Mot italien (pl. soprani, parfois francisé sopranos, ou même entièrement francisé en soprane), ayant supplanté au xviie siècle l'ancien terme latin superius ou ses équivalents tels que discantus, treble, etc., mais ayant pris, outre le sens harmonique de ces derniers, un second sens affecté à la classification vocale des chanteurs.

Le soprano s'écrivait autrefois en clef d'utCette clef est sortie de l'usage dans la première moitié du xixe siècle au bénéfice de la clef de solCelle-ci est aujourd'hui seule employée, sauf dans les traités d'harmonie qui, près de deux cents ans plus tard, commencent seulement à s'apercevoir du changement.
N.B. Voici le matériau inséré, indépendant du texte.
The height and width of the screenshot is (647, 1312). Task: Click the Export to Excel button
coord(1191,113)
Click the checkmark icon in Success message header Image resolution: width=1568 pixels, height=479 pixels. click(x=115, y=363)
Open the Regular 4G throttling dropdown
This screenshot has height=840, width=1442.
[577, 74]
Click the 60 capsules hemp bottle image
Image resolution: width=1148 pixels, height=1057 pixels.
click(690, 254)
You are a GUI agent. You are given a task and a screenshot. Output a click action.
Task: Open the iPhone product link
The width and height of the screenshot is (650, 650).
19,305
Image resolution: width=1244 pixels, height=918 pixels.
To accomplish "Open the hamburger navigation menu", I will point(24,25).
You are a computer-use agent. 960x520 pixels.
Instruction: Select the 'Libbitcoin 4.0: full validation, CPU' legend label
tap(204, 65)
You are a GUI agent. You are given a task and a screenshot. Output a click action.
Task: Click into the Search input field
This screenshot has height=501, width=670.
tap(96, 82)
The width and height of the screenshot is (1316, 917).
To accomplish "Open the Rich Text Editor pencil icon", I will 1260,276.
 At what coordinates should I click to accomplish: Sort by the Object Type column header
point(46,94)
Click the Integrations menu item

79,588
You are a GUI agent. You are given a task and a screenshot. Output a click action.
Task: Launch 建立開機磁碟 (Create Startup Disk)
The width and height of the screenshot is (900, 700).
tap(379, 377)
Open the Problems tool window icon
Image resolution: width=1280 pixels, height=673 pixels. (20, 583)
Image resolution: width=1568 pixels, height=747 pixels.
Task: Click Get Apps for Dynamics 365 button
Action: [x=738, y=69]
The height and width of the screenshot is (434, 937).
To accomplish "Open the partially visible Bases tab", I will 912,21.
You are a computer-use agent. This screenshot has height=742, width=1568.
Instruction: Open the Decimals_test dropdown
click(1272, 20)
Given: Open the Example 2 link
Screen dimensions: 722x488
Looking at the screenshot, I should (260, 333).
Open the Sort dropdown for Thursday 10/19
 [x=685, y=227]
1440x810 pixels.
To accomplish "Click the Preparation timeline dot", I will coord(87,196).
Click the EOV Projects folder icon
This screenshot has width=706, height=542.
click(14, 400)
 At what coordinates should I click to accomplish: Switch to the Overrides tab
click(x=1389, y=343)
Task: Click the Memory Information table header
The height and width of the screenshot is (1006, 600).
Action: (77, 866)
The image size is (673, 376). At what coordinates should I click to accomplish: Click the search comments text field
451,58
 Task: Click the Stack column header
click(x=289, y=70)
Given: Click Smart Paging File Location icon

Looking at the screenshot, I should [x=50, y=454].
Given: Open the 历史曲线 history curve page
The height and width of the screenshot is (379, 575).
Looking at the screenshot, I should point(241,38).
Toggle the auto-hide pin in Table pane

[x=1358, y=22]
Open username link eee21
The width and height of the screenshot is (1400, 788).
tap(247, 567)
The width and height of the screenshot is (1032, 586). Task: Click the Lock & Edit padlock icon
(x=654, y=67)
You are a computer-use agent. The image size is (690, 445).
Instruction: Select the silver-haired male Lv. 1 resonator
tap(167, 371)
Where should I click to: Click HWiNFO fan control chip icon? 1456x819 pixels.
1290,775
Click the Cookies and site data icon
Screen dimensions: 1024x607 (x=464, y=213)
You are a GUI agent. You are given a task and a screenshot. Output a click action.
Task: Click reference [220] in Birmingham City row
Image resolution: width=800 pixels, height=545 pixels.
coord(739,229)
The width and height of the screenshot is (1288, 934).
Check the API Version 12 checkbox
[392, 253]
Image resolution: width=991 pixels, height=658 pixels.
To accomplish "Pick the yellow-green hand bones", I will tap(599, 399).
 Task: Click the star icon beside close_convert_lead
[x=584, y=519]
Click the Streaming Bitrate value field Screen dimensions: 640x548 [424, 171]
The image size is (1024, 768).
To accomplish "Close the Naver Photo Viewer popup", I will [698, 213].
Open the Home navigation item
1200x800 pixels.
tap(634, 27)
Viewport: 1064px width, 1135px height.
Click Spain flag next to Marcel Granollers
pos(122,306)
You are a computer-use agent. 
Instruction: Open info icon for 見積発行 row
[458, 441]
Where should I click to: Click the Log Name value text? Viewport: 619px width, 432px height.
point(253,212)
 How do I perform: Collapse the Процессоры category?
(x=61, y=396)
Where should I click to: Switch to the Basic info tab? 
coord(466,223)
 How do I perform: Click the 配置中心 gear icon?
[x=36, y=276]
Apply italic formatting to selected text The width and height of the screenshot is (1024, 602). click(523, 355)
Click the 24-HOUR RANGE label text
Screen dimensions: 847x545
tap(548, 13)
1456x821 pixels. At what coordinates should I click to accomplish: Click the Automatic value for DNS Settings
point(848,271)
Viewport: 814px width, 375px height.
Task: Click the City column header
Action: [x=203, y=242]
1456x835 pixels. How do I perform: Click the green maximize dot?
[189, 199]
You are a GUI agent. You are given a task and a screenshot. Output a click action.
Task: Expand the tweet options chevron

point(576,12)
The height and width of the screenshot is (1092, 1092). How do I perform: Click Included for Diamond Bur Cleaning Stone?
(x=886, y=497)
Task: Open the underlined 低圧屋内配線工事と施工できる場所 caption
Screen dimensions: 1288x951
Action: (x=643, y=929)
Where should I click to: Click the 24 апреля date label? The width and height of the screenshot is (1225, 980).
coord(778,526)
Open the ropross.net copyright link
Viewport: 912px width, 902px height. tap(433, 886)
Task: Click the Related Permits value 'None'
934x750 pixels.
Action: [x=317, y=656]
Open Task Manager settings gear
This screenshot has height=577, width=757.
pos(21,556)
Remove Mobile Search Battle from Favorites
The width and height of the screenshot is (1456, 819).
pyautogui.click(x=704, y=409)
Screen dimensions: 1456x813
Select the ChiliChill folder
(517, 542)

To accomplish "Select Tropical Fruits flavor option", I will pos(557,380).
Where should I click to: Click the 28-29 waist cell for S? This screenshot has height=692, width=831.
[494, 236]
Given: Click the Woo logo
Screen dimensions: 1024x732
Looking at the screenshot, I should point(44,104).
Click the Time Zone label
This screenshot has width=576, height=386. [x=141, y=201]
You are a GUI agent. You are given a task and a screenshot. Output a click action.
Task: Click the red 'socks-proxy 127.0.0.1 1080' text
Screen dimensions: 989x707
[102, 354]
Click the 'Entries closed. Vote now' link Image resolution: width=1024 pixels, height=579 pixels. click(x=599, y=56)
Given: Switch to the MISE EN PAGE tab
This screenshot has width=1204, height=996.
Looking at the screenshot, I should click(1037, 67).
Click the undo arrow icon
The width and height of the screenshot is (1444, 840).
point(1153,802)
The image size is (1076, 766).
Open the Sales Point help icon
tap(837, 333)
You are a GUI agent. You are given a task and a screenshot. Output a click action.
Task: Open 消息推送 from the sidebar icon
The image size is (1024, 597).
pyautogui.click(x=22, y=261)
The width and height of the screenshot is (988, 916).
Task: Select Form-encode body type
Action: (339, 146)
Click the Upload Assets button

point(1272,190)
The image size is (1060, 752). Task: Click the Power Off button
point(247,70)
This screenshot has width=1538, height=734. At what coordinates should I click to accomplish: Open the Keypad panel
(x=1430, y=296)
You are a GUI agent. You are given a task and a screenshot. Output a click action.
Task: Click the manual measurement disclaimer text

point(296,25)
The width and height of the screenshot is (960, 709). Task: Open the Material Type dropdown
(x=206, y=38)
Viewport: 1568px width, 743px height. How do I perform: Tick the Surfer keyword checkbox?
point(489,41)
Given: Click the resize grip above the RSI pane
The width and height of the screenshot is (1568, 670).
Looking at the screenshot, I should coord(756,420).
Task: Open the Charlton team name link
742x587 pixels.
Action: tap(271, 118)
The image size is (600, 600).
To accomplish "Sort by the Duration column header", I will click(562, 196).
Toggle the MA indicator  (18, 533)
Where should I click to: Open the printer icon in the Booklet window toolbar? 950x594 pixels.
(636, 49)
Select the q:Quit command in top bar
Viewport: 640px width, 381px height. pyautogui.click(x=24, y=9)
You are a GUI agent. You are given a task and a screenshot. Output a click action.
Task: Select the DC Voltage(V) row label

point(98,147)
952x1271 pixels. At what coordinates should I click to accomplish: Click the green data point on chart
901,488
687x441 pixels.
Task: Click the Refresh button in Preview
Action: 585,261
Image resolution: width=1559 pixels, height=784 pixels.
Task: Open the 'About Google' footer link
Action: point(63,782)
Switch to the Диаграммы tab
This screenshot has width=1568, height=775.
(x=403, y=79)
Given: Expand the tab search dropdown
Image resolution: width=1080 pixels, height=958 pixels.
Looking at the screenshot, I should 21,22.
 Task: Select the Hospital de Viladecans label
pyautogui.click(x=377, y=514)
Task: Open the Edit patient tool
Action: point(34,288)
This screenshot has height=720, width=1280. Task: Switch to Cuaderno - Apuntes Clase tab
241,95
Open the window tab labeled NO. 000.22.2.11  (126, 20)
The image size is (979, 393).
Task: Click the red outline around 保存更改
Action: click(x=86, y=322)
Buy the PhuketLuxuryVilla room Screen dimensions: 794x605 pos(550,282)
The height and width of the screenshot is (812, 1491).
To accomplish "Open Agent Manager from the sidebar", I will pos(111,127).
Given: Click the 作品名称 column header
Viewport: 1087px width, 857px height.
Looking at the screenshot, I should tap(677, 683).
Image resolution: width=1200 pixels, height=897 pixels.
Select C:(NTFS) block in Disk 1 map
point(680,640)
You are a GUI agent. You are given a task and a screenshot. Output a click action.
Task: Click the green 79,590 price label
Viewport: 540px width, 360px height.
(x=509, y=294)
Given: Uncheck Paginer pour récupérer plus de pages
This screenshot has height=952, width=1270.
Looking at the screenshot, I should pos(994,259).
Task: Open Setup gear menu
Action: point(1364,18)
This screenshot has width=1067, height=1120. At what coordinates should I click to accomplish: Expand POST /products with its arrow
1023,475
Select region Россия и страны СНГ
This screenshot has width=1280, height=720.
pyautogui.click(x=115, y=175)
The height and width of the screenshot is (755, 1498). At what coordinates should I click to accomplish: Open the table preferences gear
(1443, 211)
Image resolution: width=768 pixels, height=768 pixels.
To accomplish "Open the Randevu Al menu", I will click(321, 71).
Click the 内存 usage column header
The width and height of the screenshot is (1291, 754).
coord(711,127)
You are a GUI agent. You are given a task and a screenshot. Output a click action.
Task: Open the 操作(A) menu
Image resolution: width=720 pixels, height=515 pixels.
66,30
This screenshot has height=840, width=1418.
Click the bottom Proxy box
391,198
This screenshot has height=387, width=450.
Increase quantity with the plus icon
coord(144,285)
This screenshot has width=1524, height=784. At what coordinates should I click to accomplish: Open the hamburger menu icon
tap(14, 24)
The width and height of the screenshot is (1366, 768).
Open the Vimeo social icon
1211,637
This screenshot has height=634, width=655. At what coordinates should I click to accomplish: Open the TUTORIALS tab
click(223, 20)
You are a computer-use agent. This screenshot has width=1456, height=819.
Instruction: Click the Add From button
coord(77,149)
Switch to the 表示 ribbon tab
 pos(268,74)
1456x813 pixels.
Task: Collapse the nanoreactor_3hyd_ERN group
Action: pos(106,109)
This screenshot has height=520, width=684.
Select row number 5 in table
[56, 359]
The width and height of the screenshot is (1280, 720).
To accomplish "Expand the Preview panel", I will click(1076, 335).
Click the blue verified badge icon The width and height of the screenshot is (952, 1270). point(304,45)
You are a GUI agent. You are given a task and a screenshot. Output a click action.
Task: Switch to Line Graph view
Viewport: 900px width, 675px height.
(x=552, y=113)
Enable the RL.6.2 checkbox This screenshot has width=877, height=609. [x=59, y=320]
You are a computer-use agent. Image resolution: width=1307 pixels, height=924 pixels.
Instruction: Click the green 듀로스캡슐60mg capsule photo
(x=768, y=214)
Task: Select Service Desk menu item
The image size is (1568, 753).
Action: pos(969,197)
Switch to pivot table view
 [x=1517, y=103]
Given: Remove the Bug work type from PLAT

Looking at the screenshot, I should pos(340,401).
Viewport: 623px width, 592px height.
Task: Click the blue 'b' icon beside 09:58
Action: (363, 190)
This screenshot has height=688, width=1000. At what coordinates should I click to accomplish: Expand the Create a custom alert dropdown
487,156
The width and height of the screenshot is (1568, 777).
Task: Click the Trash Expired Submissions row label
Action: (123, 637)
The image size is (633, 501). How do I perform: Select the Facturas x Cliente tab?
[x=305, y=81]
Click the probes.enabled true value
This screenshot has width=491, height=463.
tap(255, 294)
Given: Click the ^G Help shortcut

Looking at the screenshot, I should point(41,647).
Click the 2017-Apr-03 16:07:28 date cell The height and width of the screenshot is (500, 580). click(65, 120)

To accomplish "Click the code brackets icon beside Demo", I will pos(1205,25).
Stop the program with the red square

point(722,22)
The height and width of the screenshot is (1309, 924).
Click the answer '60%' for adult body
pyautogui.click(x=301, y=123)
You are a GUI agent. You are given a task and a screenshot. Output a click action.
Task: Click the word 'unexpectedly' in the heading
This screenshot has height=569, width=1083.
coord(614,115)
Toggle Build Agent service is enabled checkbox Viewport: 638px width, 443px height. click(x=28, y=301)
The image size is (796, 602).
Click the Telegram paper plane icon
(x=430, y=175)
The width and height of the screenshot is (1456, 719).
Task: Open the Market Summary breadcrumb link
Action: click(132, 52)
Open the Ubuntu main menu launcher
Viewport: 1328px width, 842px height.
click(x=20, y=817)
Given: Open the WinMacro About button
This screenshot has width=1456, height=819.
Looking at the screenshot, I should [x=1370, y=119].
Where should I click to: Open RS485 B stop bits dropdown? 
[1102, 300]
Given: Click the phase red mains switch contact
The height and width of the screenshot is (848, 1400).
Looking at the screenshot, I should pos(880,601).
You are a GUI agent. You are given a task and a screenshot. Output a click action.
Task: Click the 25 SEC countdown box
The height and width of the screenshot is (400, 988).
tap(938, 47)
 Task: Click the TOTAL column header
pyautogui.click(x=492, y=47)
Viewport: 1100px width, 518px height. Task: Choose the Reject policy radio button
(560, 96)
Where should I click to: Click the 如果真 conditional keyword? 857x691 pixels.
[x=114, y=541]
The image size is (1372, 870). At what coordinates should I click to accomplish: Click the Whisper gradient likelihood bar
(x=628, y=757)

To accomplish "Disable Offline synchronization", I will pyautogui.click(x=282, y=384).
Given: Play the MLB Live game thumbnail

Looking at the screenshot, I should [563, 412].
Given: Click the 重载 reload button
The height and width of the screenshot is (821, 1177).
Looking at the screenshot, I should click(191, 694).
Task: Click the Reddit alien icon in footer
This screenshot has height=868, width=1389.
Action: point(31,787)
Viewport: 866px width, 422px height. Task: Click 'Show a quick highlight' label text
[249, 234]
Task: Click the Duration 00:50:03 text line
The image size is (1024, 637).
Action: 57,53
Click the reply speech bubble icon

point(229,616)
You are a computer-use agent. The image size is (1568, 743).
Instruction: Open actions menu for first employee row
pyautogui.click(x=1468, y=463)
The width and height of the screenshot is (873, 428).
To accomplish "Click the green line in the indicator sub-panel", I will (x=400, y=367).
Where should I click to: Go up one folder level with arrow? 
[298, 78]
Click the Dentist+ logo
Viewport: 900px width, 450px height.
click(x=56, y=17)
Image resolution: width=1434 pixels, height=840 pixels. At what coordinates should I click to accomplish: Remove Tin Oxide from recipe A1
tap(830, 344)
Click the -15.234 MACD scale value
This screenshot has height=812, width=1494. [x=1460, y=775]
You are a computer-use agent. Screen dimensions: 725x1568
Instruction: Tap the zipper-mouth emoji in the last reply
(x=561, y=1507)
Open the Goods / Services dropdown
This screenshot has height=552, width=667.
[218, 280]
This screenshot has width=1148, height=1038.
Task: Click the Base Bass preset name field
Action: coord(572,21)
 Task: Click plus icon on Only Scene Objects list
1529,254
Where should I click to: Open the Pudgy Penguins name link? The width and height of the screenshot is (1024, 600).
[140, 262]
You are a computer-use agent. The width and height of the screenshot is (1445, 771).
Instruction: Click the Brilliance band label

1.  Au sens harmonique, le soprano, comme l'ancien superius, est la partie supérieure de la polyphonie. Théoriquement, le soprano des exercices d'harmonie est censé coïncider avec la voix de ce nom. En fait, et malgré l'habitude de déclarations liminaires de pure forme, on y prête le plus souvent fort peu d'attention.

2.  Tessiture la plus élevée des voix féminines ou assimilées (jeunes garçons, castrats, etc.). Dans un chœur, les sopranos sont normalement au-dessus des altos, mais ils peuvent se subdiviser ; en ce cas, le nom de soprano reste à la partie supérieure, et la deuxième partie est dite de mezzo-soprano (ou mezzo tout court). On dit parfois aussi premier et deuxième soprano. En tant que voix soliste, on distingue, du plus aigu au plus grave : soprano léger ou coloratura (francisé parfois en colorature), apte aux notes suraiguës des vocalises de virtuosité (rôle type : Reine de la Nuit) ; soprano lyrique, sans suraigu, mais de timbre plus homogène (type Pamina) ; soprano dramatique, plus timbré vers le grave et parfois confondu avec le mezzo (type Ortrude dans Lohengrin). Diverses chanteuses ont également donné leur nom à des types vocaux spéciaux (→ FALCON , DUGAZON ,etc.).